Thursday, May 8, 2014

As the world ends, families come together.

It's amazing how life can change in an instant. Forgetting to check your blind spot while driving, or carelessly mowing the yard, can have consequences that last forever. Lightning strikes cause forest fires that decimate hundreds of acres, and tornadoes can flatten towns in a matter of minutes.



In Susan Beth Pfeffer's Life as We Knew It, Miranda is an eyewitness as one of these events happens. It's been the most talked about astronomical event in a generation: an asteroid is about to hit the moon, and it's large enough to be seen with just a normal pair of binoculars. All the new stations have been bringing astronomers on to talk about it, and Miranda's teachers have been trying to elbow moon-related topics into their lesson plans.

But no one could have expected that the astronomers would be so wrong.
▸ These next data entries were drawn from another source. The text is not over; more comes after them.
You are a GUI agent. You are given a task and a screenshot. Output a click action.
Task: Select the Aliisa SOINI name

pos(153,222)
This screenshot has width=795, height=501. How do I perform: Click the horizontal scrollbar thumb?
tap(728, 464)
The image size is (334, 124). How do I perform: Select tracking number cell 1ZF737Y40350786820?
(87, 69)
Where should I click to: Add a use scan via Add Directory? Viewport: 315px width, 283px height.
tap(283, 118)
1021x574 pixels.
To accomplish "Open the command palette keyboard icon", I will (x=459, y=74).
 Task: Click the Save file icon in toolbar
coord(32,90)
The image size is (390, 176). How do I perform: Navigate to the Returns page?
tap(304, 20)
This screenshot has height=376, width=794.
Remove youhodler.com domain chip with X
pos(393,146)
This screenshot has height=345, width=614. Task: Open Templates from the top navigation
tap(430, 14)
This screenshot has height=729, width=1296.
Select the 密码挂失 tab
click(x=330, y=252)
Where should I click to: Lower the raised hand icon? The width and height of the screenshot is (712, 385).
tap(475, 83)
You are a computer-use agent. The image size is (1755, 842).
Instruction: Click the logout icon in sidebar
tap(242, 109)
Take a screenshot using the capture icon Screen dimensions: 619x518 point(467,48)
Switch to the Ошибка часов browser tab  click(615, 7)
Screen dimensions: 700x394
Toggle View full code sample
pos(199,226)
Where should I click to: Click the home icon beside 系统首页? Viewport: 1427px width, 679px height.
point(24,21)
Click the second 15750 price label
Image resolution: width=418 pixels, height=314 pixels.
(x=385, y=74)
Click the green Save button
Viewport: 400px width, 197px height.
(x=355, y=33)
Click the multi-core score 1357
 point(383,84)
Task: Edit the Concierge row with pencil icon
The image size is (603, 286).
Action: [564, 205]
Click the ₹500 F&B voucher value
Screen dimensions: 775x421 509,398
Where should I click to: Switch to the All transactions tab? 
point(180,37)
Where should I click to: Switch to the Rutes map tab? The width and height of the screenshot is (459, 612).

No one knew that the asteroid would be orders of magnitude more dense than anything they'd ever seen before. So when that huge piece of space debris hit the moon, it didn't just put on a show for the amateur stargazer. The asteroid hit with such tremendous force, in fact, that it moved the moon visibly closer.

With the increased gravitational pull of the moon on the Earth, the planet is thrown into chaos. The tides rise higher than even the worst tsunamis, literally wiping island nations off the map. Earthquakes strike areas that have weak fault lines, but haven't shaken in centuries. Satellites are disabled, and the worldwide information grid is shut down.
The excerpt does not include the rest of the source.